- [Given exercise] In the part of the listing that opens with the line containing "Given: Click the vertical scrollbar thumb" and closes with the line containing "click(x=455, y=17)", swap "Wi-Fi" for "wireless" and give only those lines, with everything else unchanged.

--- start ---

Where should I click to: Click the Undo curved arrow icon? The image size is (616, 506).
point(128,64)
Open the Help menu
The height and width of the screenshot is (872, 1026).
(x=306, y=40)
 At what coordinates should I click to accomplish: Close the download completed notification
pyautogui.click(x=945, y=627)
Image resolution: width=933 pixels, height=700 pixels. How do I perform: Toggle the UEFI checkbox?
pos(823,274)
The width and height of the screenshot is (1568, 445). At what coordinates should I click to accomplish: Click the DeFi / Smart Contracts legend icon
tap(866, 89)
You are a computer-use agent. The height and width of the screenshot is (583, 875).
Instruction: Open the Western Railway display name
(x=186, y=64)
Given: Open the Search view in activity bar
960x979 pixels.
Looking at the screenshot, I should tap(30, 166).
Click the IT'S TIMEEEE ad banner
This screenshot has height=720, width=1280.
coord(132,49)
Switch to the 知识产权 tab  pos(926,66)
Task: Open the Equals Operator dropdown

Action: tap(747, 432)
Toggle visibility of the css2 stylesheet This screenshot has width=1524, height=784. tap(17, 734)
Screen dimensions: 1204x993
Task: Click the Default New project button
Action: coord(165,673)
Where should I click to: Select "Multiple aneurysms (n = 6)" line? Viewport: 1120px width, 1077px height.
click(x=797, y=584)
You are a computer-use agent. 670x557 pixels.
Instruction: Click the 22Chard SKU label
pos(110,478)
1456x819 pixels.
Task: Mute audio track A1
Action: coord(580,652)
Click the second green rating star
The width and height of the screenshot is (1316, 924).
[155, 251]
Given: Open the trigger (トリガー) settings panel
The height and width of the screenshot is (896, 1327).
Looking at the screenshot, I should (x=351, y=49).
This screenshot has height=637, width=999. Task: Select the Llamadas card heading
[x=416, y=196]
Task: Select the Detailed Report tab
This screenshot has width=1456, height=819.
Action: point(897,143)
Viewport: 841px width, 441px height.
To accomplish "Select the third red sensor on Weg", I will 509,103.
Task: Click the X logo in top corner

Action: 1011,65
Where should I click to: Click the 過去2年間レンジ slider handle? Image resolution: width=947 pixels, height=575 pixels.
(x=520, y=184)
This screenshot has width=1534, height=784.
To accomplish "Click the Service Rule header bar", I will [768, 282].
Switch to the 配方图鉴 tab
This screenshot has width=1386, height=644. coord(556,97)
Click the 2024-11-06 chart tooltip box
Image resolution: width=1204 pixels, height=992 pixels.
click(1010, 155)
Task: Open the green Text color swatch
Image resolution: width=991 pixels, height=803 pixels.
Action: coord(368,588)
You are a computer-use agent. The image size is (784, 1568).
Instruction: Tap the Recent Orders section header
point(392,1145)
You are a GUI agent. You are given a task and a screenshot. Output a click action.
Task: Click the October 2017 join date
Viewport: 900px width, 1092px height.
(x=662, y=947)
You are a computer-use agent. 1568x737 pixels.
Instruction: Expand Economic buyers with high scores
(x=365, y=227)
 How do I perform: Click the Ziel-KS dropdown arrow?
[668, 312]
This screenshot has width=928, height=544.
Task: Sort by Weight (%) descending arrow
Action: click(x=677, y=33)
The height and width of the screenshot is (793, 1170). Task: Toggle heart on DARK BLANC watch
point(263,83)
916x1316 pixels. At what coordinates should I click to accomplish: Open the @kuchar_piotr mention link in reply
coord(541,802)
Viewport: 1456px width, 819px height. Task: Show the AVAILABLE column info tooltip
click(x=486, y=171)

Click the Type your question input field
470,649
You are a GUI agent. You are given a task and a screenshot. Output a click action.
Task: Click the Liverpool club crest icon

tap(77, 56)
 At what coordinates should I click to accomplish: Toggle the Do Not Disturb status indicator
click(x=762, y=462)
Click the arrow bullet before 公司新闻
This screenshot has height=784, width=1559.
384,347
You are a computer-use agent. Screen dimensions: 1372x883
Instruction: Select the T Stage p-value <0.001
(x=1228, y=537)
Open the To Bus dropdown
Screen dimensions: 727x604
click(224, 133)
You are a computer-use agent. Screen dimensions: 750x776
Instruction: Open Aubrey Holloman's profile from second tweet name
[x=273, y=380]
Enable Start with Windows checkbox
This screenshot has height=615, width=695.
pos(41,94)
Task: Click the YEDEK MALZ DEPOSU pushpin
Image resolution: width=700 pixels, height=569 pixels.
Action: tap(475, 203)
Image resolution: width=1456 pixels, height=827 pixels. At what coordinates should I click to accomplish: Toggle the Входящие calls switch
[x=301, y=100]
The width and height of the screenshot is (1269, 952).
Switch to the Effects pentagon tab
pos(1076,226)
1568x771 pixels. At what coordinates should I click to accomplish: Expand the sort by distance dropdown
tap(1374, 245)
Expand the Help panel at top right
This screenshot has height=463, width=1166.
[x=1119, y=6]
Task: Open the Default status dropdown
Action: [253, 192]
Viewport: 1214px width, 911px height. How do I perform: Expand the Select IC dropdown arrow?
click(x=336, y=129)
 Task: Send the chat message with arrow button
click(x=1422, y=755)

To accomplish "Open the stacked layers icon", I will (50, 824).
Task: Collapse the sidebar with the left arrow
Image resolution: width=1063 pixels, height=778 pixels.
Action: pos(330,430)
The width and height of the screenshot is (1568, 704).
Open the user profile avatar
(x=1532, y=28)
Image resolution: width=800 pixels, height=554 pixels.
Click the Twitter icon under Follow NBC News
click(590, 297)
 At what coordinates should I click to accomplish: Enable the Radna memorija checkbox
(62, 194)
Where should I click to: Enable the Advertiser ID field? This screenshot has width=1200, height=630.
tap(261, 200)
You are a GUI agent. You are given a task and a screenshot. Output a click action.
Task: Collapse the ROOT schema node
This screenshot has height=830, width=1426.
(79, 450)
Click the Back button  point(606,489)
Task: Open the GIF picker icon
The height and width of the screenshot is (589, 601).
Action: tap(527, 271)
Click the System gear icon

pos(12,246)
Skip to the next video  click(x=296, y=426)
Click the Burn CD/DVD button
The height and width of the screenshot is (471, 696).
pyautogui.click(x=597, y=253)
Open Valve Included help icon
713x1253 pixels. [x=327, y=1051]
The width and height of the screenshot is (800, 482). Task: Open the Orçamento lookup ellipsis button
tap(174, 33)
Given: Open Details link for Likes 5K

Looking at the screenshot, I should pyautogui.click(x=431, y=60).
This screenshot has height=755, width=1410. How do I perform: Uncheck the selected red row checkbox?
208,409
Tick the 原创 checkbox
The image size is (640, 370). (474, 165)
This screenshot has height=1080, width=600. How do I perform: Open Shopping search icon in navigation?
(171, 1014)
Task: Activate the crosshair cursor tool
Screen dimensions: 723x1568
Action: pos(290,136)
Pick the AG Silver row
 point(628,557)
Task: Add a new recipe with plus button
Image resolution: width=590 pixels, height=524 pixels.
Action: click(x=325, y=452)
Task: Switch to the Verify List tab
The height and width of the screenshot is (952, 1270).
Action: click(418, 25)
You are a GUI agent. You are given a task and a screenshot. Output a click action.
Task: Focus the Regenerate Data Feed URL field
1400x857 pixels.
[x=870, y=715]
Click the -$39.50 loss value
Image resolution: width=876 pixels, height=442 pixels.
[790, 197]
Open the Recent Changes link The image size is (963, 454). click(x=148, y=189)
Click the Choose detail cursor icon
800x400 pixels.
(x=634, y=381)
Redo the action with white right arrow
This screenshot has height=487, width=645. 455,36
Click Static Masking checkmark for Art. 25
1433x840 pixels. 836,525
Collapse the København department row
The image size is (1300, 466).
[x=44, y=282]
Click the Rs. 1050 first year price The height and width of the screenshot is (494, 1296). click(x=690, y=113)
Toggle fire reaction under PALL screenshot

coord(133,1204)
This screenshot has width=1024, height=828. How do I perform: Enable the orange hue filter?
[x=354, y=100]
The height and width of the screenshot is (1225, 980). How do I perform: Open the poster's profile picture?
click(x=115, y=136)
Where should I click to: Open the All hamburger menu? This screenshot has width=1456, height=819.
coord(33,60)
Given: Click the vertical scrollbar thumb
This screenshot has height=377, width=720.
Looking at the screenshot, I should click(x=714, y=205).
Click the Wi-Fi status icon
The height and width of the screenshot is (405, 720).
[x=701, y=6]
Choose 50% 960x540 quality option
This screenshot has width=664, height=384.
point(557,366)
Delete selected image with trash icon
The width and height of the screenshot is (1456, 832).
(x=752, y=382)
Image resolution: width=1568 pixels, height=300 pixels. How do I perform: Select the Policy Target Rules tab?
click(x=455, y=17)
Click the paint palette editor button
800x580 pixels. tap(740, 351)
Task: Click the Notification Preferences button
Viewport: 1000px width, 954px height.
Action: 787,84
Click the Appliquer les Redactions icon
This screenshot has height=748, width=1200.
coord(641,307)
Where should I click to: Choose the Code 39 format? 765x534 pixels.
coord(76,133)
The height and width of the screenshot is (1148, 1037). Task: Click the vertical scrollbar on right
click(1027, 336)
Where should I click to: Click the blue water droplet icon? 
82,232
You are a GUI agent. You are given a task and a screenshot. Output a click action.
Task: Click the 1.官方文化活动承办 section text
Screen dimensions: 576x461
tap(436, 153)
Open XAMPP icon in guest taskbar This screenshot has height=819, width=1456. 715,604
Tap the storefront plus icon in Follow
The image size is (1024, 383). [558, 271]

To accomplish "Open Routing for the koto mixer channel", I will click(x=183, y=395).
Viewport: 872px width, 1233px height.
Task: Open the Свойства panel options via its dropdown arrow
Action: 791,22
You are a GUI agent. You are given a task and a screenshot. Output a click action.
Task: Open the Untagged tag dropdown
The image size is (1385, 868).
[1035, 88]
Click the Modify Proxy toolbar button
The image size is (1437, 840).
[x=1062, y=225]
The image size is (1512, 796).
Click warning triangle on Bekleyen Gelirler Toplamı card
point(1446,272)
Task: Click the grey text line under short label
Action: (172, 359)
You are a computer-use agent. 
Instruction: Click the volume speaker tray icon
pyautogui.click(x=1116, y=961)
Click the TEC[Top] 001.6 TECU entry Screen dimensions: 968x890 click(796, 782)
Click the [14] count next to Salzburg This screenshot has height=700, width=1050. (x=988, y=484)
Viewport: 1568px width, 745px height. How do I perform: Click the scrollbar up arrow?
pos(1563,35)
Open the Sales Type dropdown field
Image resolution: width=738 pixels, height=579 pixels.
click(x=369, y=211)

--- end ---

- [Exercise output]
Given: Click the vertical scrollbar thumb
This screenshot has height=377, width=720.
Looking at the screenshot, I should click(x=714, y=205).
Click the wireless status icon
The height and width of the screenshot is (405, 720).
[x=701, y=6]
Choose 50% 960x540 quality option
This screenshot has width=664, height=384.
point(557,366)
Delete selected image with trash icon
The width and height of the screenshot is (1456, 832).
(x=752, y=382)
Image resolution: width=1568 pixels, height=300 pixels. How do I perform: Select the Policy Target Rules tab?
click(x=455, y=17)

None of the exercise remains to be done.